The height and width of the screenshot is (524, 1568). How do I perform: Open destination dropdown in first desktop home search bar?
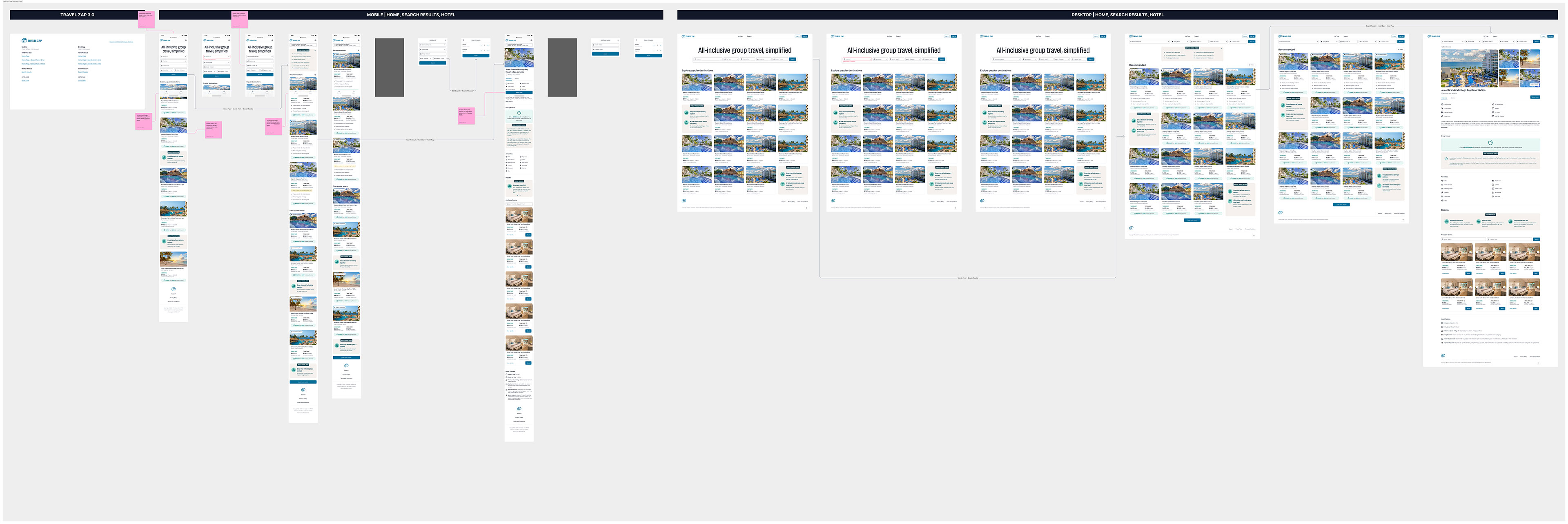pos(707,59)
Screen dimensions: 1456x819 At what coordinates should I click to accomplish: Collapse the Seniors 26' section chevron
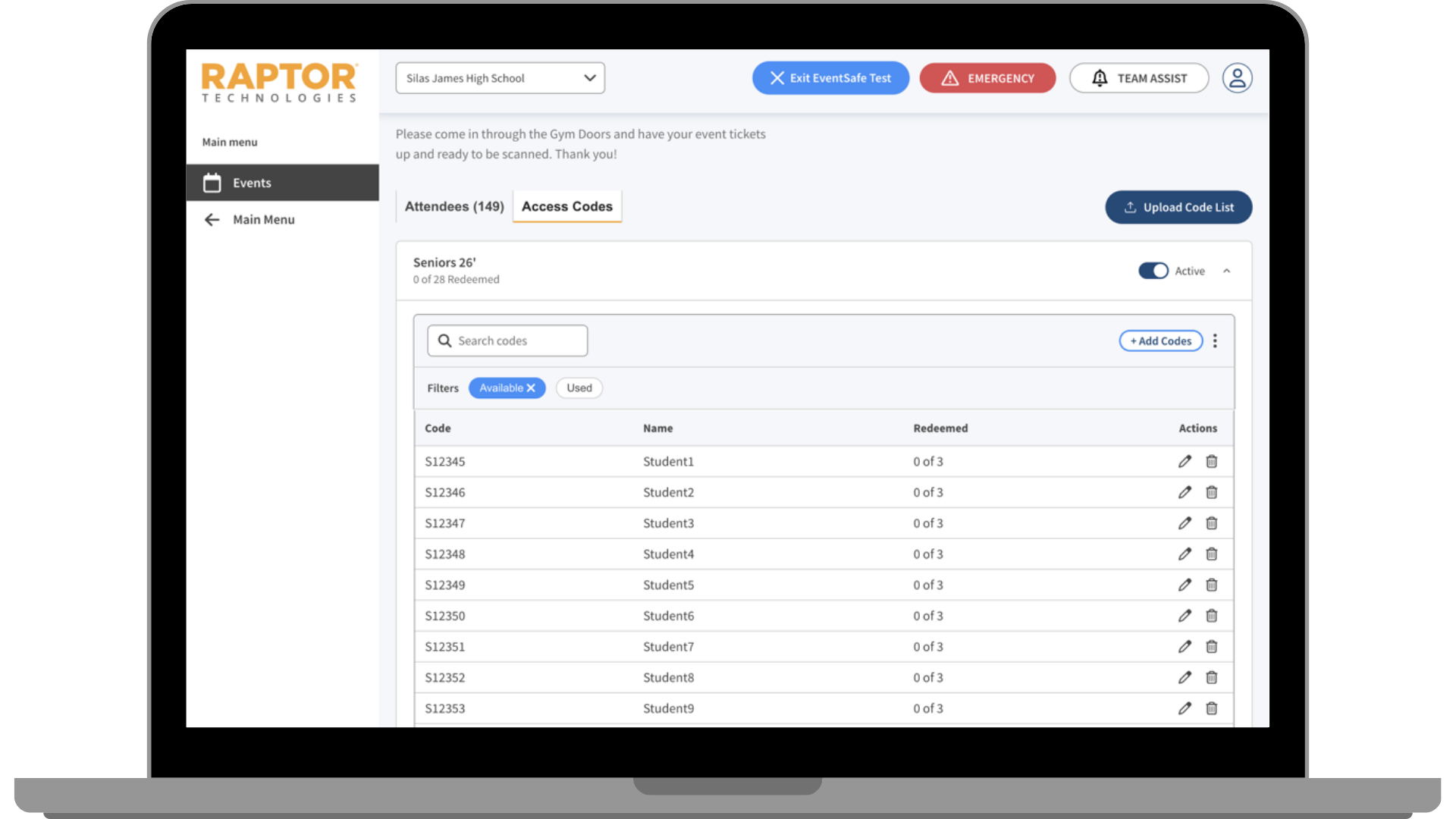(1226, 271)
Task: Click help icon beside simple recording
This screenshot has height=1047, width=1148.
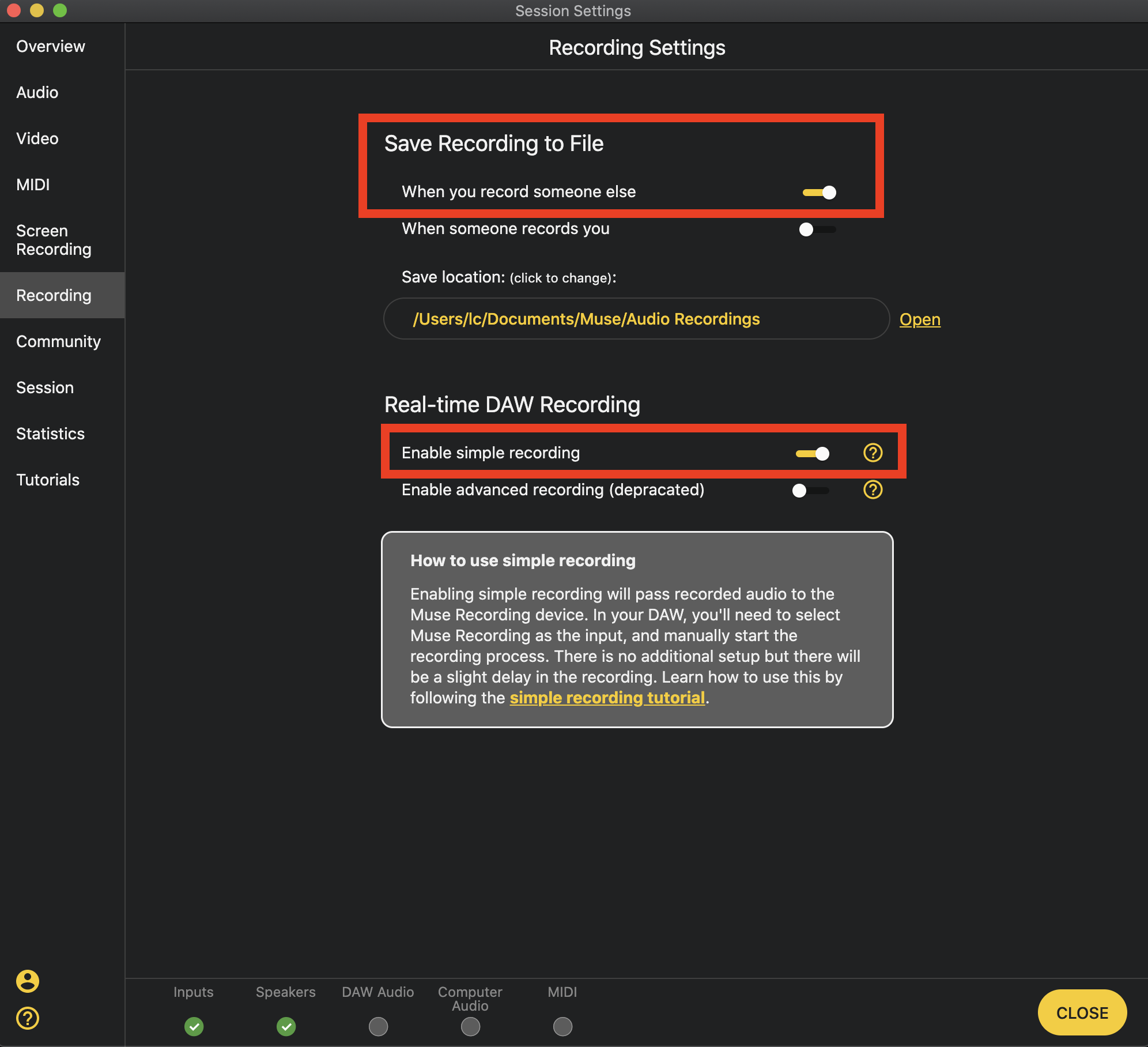Action: pos(873,453)
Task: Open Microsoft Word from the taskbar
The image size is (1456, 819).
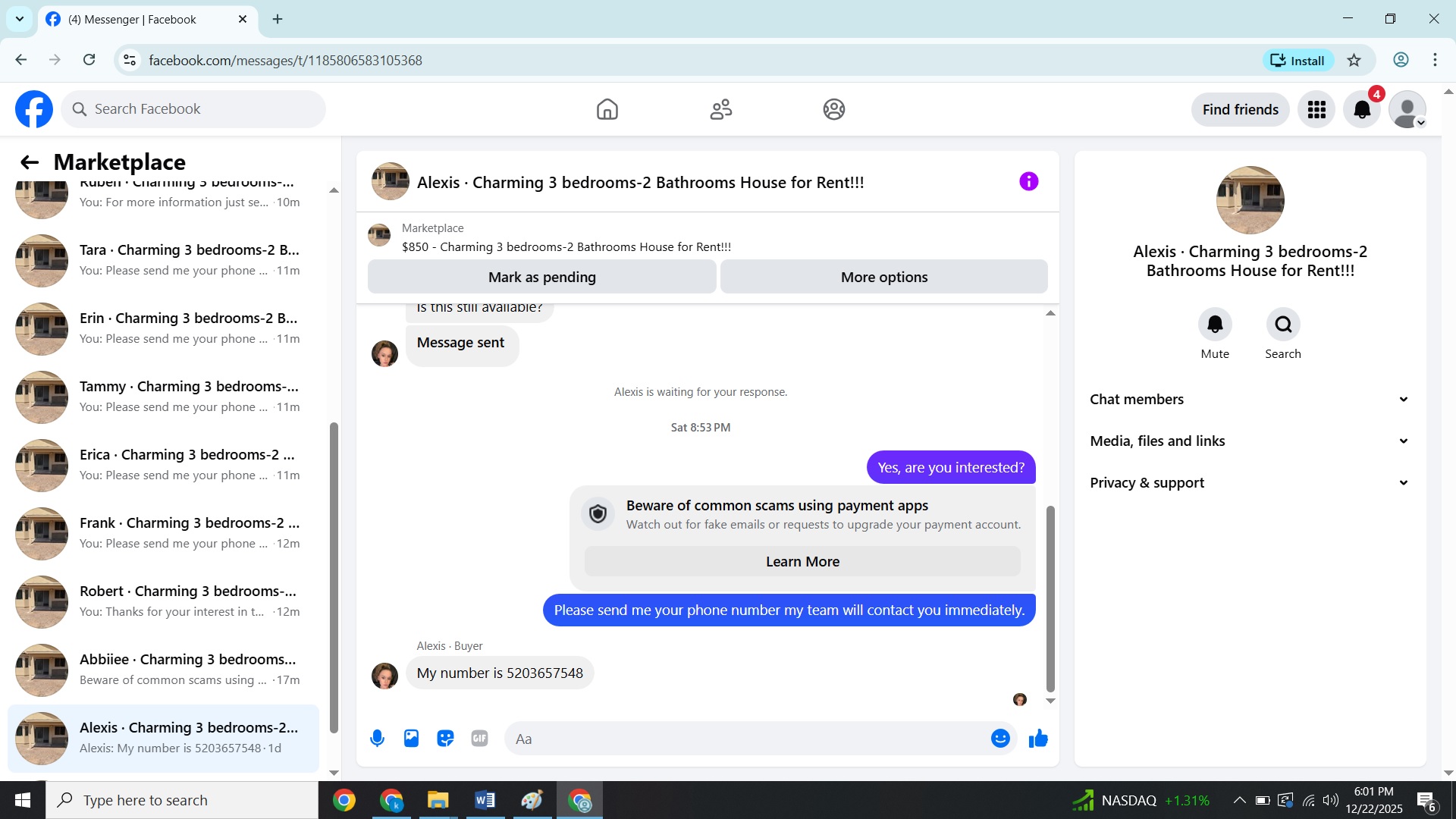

• WORK INSTRUCTIONS: As you read the records above, find each line that contains "Task" and copy it.

• RESULT BELOW:
Task: Click help icon beside simple recording
Task: Open Microsoft Word from the taskbar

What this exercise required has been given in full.